The trailer-based tiny homes can be parked on any privately owned land, as they are not deemed as permanent structures, but the pod homes require that you go through the normal application processes one would with a brick and mortar home.

‘For those short of the land to settle on, we are developing a database of interconnected parcels of land across the country of tiny home communities in which our clientele can park their home or construct their pod. The landowners would charge a monthly rental for the land occupied, water and electricity, much like a standard rental agreement.’

Because container homes are affordable in a tough economy, very easy to maintain, and they don’t have a major impact on the environment, Matt and Kendal take pleasure in living in their own innovative and eco-friendly design, and thrive on inspiring locals to give it a try.

‘What makes container homes more appealing is the fact that they are very versatile. From residential properties to low-cost housing schemes, schools, shopping centres, restaurants and more, there’s a whole world of opportunity when it comes to buildings created out of old shipping containers.’

​As recycling has become trendy in the 21st century, shipping containers are even more popular seeing as they’re recyclable items.

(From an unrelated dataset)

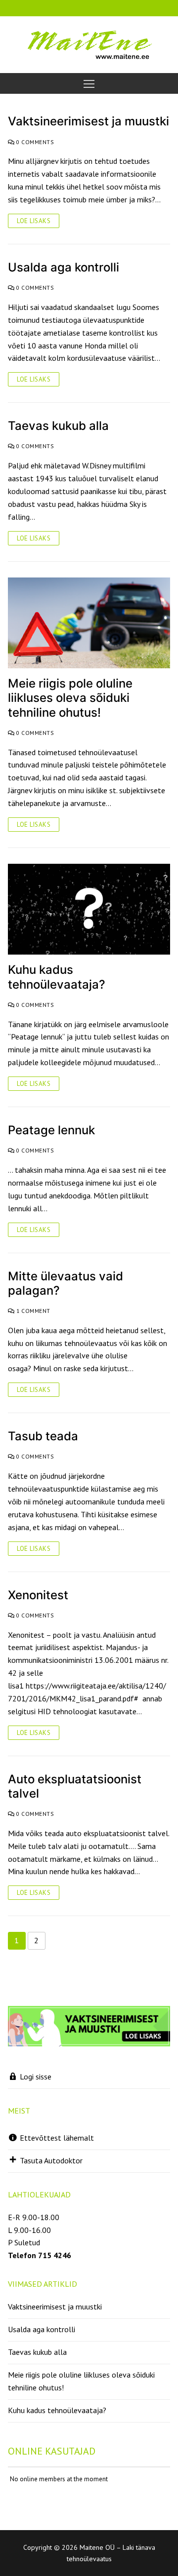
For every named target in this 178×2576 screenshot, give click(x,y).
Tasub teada (43, 1436)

Homeowners can ‘go green’ even further by installing solar panels, as well as insulation.

‘Other advantages of container living are the houses are less disruptive and faster to erect than brick and mortar housing; they provide good air circulation; they’re tough, weather-resistant and vandal-proof. Living tiny means lower electricity and water costs as well as lower property maintenance costs. People who live in tiny houses use amenities a little more resourcefully and mindfully. And finally, they come with the freedom to move around and travel. Living in a tiny house is like living in a caravan, only it is cooler, a little bigger, more stylish and more efficient. A house on wheels means when you get tired of your surroundings, provided you have access to the land, you can easily move to your next destination.’

Matt points out that a downside to container homes in our country is that most banks don’t finance them, so you would have to do so by either paying cash or taking out a personal loan.

For many of us, the image of Stuart Little’s home in the children’s movie comes to mind when thinking of a tiny home. But, like the one in the movie, there is more to these types of structures in real life then you may initially think. Who would have known that we would one day look forward to living in smaller homes? If you said this 20 years ago, nobody would have taken you seriously.

Simply put, the trend toward tiny houses has become a social movement. People are choosing to downsize the space they live in, simplify, and live with less. People are embracing the tiny life philosophy and the freedom that accompanies the tiny house lifestyle. While one might argue that people all around the globe have been living small for decades, however, this is a different kind of small. It’s innovative, luxurious and deliberate.